Apply what you read:
(1) Print the stretch of the supply chain disruption passage from "January isn’t about" through "not around it.".
(2) In the passage on supply chain disruption, what is said to be no longer up for debate in 2026?
(3) Pick up the passage on supply chain disruption after its last sentence and carry it on.

[Selected extract Boundary: Start]

January isn’t about reflection for its own sake. It’s about decision-making.

For business leaders, the start of the year is when assumptions are tested: what held up, what didn’t, and where the real points of exposure sit. In 2026, one thing is no longer up for debate – supply chain disruption isn’t a temporary phase. It’s the operating environment.

 

 

Trade flows continue to shift. Geopolitical risk remains volatile. Weather events are disrupting routes and schedules. Cost pressure hasn’t eased. At the same time, expectations around speed, visibility and accountability are rising – from customers, regulators and internal stakeholders alike.

The businesses that perform best this year won’t be waiting for conditions to stabilise. They’ll be the ones that accept disruption as a constant and design their supply chains to operate through it – not around it.

[Selected extract Boundary: End]
[Data Boundary: Start]

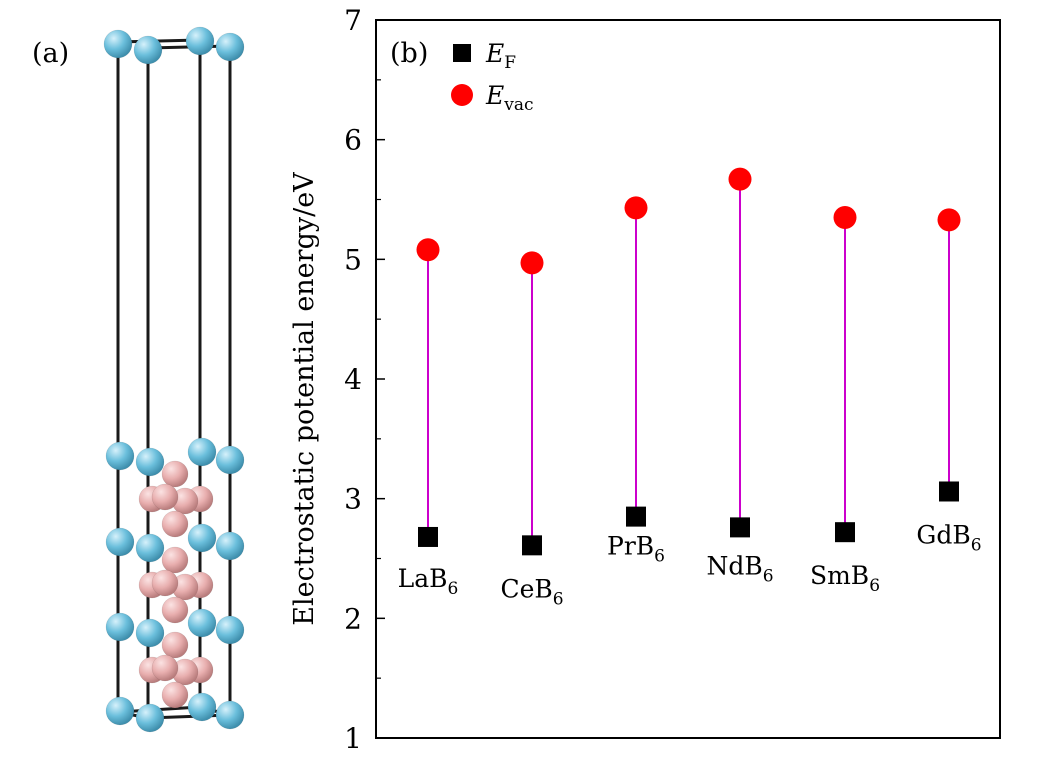 The width and height of the screenshot is (1060, 765). Describe the element at coordinates (353, 738) in the screenshot. I see `y-tick-label: 1` at that location.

[Data Boundary: End]

Answers to each task:
(1)
January isn’t about reflection for its own sake. It’s about decision-making.

For business leaders, the start of the year is when assumptions are tested: what held up, what didn’t, and where the real points of exposure sit. In 2026, one thing is no longer up for debate – supply chain disruption isn’t a temporary phase. It’s the operating environment.

 

 

Trade flows continue to shift. Geopolitical risk remains volatile. Weather events are disrupting routes and schedules. Cost pressure hasn’t eased. At the same time, expectations around speed, visibility and accountability are rising – from customers, regulators and internal stakeholders alike.

The businesses that perform best this year won’t be waiting for conditions to stabilise. They’ll be the ones that accept disruption as a constant and design their supply chains to operate through it – not around it.

(2) Supply chain disruption isn't a temporary phase; it's the operating environment.

(3)
A New Year, a New Operating Reality

Over the past few years, disruption has pushed many organisations into reactive decision-making. Expedited freight. Last-minute rerouting. Buffer stock added under pressure. Cost trade-offs made quickly, with limited visibility.

That approach is understandable. It’s also unsustainable.

As leaders plan for 2026, resilience needs to shift from being an emergency response to a deliberate design choice. The focus must move upstream – from firefighting individual issues to structuring supply chains that can absorb volatility without losing control.

At BR International, we see January as the right moment to reset how supply chains are built, not just how they’re managed day to day. That mindset matters more than ever, because disruption is no longer episodic. It’s structural.

BRi, BR International

“For us, it’s all about transparency. It’s about understanding the critical path and continually analysing and improving it.”

What Supply Chain Resilience Really Means in 2026

Resilience is often reduced to having a backup plan. In reality, it’s far more strategic than that.

In 2026, resilient supply chains are built on four practical foundations:

  1. Visibility: Real-time insight across suppliers, production, freight, customs and inventory. Not fragmented systems or delayed reporting, but clear, current information that supports confident commercial decisions.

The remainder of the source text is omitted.